***** EXTRAIT DU TEXTE *****

Perspectives linguistiques sur la question des limites

de Daniela Pietrini (Éditeur de volume)
©2024 Collections 158 Pages

Résumé

Les frontières entre la sphère privée et la sphère publique évoluent au fil du temps pour devenir aujourd’hui de plus en plus floues, notamment pour ce qui est de l’espace numérique et de nouveaux formats médiatiques. Ainsi, des personnages publics partagent des informations concernant leur vie privée lors des émissions télévisées et des particuliers publient des photos personnelles sur les réseaux sociaux pour se présenter face à un public inconnu, pour ne citer que quelques exemples.
Les contributions regroupées dans ce volume abordent la question des limites entre privé et public de différents points de vue linguistiques en examinant l’espace numérique et le discours journalistique et télévisé sur la base de diverses méthodes. L’accent est mis sur la France, mais les études prennent également en compte l’Allemagne, la Suisse, la Roumanie et l’Italie.

***** DONNÉES FOURNIES *****

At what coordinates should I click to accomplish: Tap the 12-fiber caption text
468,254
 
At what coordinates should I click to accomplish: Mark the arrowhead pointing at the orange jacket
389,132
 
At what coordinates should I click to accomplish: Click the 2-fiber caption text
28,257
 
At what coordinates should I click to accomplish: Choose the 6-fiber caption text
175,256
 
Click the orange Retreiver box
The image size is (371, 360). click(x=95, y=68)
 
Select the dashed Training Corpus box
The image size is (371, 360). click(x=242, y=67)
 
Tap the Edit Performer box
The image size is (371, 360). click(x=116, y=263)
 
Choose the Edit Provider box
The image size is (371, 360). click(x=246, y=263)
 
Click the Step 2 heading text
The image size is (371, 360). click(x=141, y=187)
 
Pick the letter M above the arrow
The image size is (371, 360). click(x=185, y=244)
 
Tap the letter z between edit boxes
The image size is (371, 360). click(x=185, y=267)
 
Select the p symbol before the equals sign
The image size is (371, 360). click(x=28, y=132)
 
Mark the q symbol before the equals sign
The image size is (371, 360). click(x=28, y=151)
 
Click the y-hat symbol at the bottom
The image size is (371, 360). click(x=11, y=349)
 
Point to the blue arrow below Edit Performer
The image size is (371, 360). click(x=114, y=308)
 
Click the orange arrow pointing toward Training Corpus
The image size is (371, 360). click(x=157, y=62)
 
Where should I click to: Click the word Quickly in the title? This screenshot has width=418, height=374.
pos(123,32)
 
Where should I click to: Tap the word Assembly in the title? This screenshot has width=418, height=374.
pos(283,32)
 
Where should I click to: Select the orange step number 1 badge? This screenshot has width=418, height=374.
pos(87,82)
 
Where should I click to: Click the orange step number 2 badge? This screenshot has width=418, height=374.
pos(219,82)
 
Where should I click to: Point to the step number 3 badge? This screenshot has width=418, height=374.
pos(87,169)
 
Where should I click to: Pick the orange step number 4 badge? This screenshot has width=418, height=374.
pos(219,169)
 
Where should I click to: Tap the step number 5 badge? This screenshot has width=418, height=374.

*****

▶ CONSIGNES DE L'EXERCICE:
1. Recopiez fidèlement le passage du texte sur les limites entre privé et public qui va de « Les frontières entre » jusqu'à « Roumanie et l’Italie. ».
2. Rédigez la suite du texte sur les limites entre privé et public en reprenant juste après sa dernière phrase.

▶ RÉPONSES DANS L'ORDRE:
1.
Les frontières entre la sphère privée et la sphère publique évoluent au fil du temps pour devenir aujourd’hui de plus en plus floues, notamment pour ce qui est de l’espace numérique et de nouveaux formats médiatiques. Ainsi, des personnages publics partagent des informations concernant leur vie privée lors des émissions télévisées et des particuliers publient des photos personnelles sur les réseaux sociaux pour se présenter face à un public inconnu, pour ne citer que quelques exemples.
Les contributions regroupées dans ce volume abordent la question des limites entre privé et public de différents points de vue linguistiques en examinant l’espace numérique et le discours journalistique et télévisé sur la base de diverses méthodes. L’accent est mis sur la France, mais les études prennent également en compte l’Allemagne, la Suisse, la Roumanie et l’Italie.

2.
Table des matières

  • Couverture
  • Titre
  • Copyright
  • À propos de l’auteur
  • À propos du livre
  • Pour référencer cet eBook
  • Table des matières
  • Introduction
  • Onsefaitunebouffe et la recette culinaire : de la sphère privée au public et du public au public personnalisé
  • « Alors moi, j’ai vécu plusieurs années à Berne… » : stratégies discursives à la télévision locale entre espace public et espace privé
  • « Vous connaissez la vie privée de vos collaborateurs ou de vos amis ? Moi pas ». Le discours privé comme stratégie électorale dans les débats télévisés
  • Vie privée et peopolisation : l’affaire Hollande-Gayet entre politique et comédie
  • La constitution linguistique des domaines du privé et du public dans le discours sur la surveillance et la sécurité – Analyser des changements au gré des événements et des acteurs politiques
  • La sphère privée à l’époque du virtuel. Une étude linguistique et contrastive (français / allemand)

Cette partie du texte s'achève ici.